Coronavirus, by comparison, has a mortality rate under 1% according to Chris Whitty, England’s chief Medical officer; 80% of cases have mild symptoms, and severe cases overwhelmingly affect the elderly and those with existing health conditions.

And yet panic has set in.

Of course, hand washing is important, and social isolation should be a first step if symptoms occur. But there is something different about the hysteria we are experiencing, something about the panicked purchasing of toilet paper, the mob pelting the bus of evacuees with stones, that harkens to a decidedly pre-modern sensibility.

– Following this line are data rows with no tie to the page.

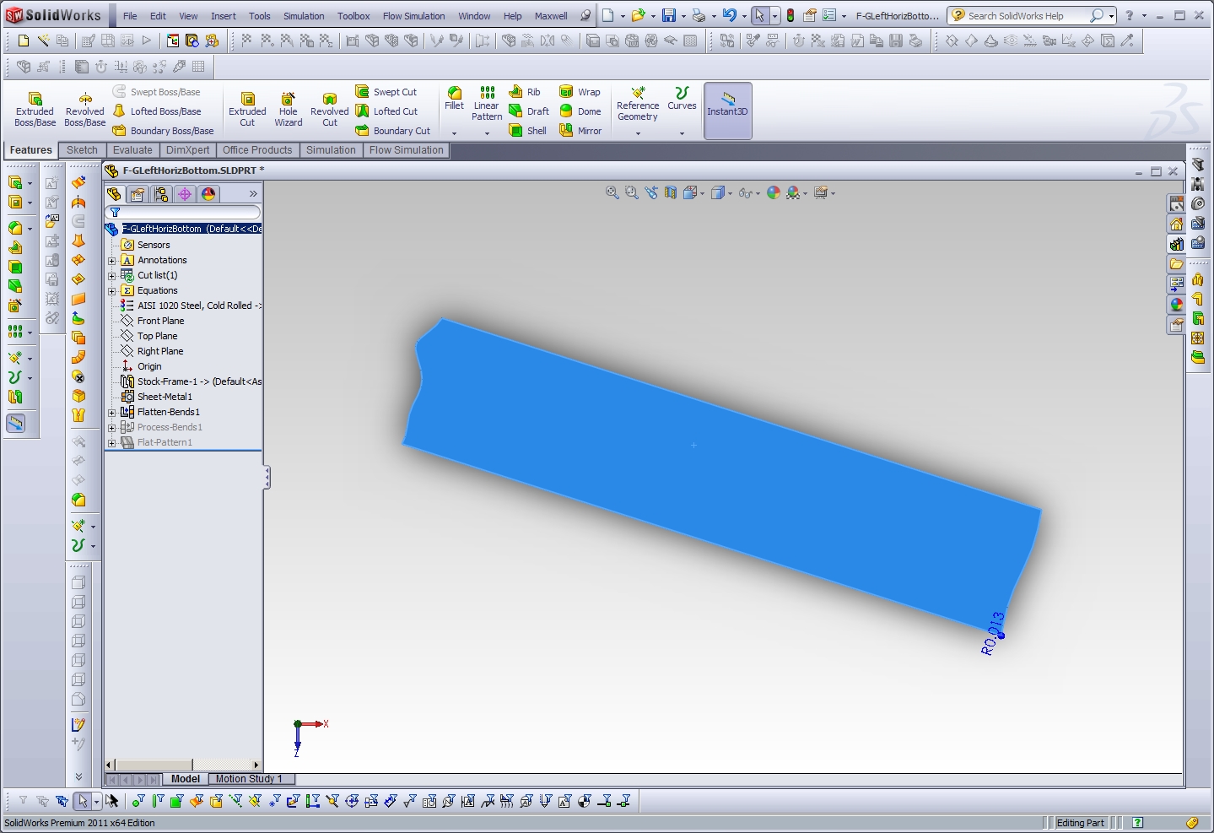The height and width of the screenshot is (833, 1214).
Task: Open the Evaluate tab
Action: pos(132,150)
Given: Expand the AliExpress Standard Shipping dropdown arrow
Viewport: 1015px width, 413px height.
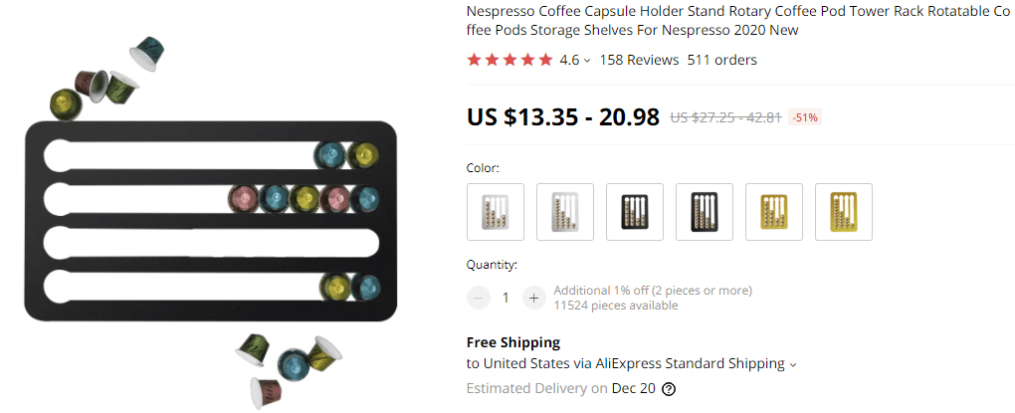Looking at the screenshot, I should click(793, 365).
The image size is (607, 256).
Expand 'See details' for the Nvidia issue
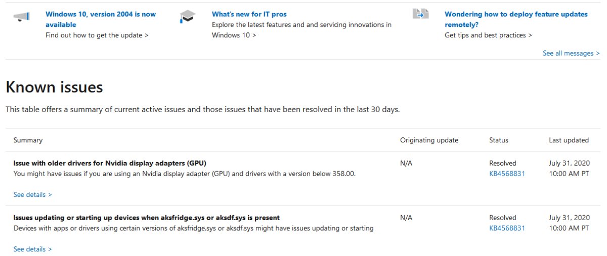[x=33, y=194]
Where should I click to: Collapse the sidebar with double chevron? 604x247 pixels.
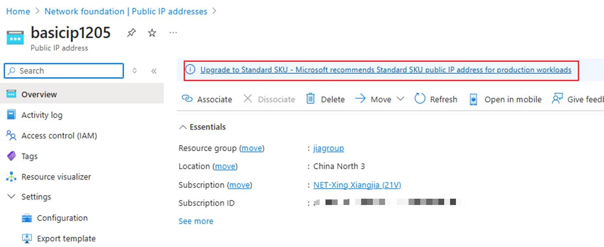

In Ukraine in particular, where trust in public systems is lower than in much of the West and anxiety rages over the continuing war in the country’s East, hysteria is correlated to underlying societal dis-ease.

These are deeply uncertain times. The world is inundated with information about the apocalyptic fires of Australia, the Antarctic ice melting faster than worst-case scenario predictions, and there is nothing we can do. The political world is ceding to strongmen figures who respond to the uncertainty be peddling misinformation and igniting hate.

Yet with coronavirus, many seem to see an avenue for a return to agency. Wash hands with compulsive rigor, stockpile canned goods and antiseptics, form a mob to keep uninfected evacuees out of your town and all may be well.

But as we’re now seeing, the panic has in many ways become worse than the virus itself. As it spreads, so does the isolation, the sense of lost control, the market freefall.

Our real power lies in our response to the fear. It’s up to us to keep the contagion at bay.